According to some insiders, during this period as foreign minister, his toughest stance was on nuclear weapons. This is due to the fact that his family hails from Hiroshima.

In 2016, following his suggestion, the G7 Ise-Shima Summit was held in Hiroshima, which meant that President Barack Obama visited the city — the first visit by a U.S. president to Hiroshima, where 118,661 lives were annihilated by the U.S. atomic bomb.

Photo of Shinzo Abe, Barack Obama and Fumio Kishida with their backs to the camera, in Hiroshima in 2016

Shinzo Abe, Barack Obama and Fumio Kishida in Hiroshima in 2016

commons.wikimedia.org

Japanese cynics

In September, 2020 when Shinzo Abe stepped down as prime minister, Kishida put out his candidacy for the first time for LDP's presidency. He didn't even get close. This was his second great failure.

But reading his biography, Kishida Vision, I must say that besides the two aforementioned hiccups, Kishida's life has been smooth sailing over the past 64 years

When one has had a happy and easy life, one tends to think that human nature is fundamentally good. Yet, the world doesn't work like that. And Japanese tend to believe that "human nature is vice," and have always felt a bit uneasy with the dovish Kishida diplomacy when he was foreign minister.

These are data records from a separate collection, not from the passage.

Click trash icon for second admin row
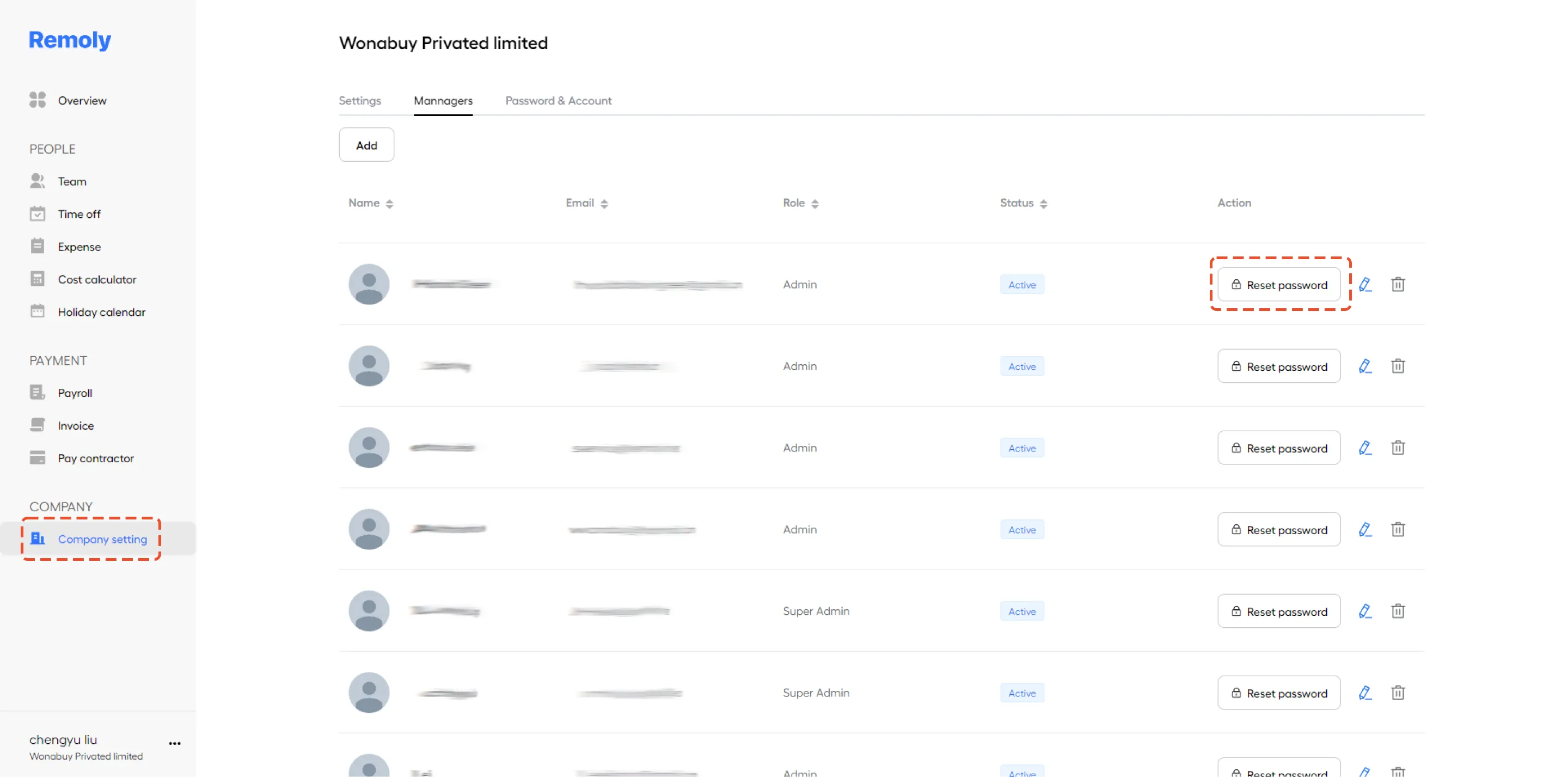This screenshot has width=1568, height=777. 1398,366
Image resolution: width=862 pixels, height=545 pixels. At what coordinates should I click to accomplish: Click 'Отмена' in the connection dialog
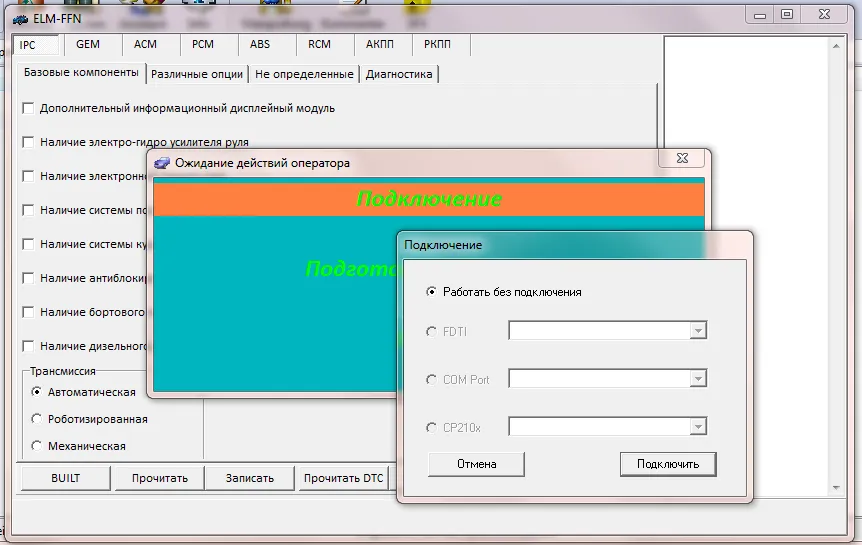476,464
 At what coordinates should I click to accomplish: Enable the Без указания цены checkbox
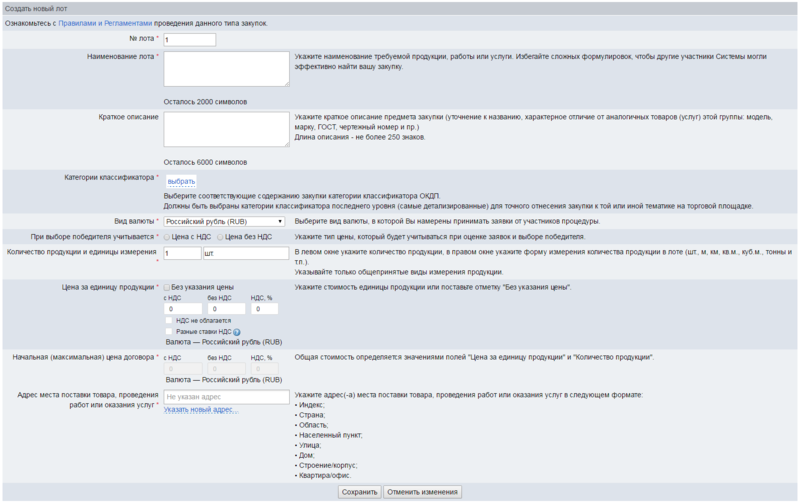pyautogui.click(x=167, y=287)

Leftist traditions from Hiroshima

Hiroshima has always been a city with a leftist political tradition. Kishida's character, coupled with the fact that he belongs to the moderate Kochikai faction within the LDP, inevitably means that he won't be a right-wing prime minister.

How long will a Fumio Kishida government last?

Kishida would never have the courage to be engaged in any military action alongside Japan's ally, the United States, nor will he set off to rewrite the country's constitution.

So after barely a year of Yoshihide Suga in office, how long will a Fumio Kishida government last? If Japan can maintain its relatively stable health situation for some time, it could be a while. But if COVID comes roaring back, and the winter brings a sixth wave of the pandemic as virtually all Japanese experts in infectious diseases have predicted, then Kishida may just end up like Suga. No sponge can clean up that mess.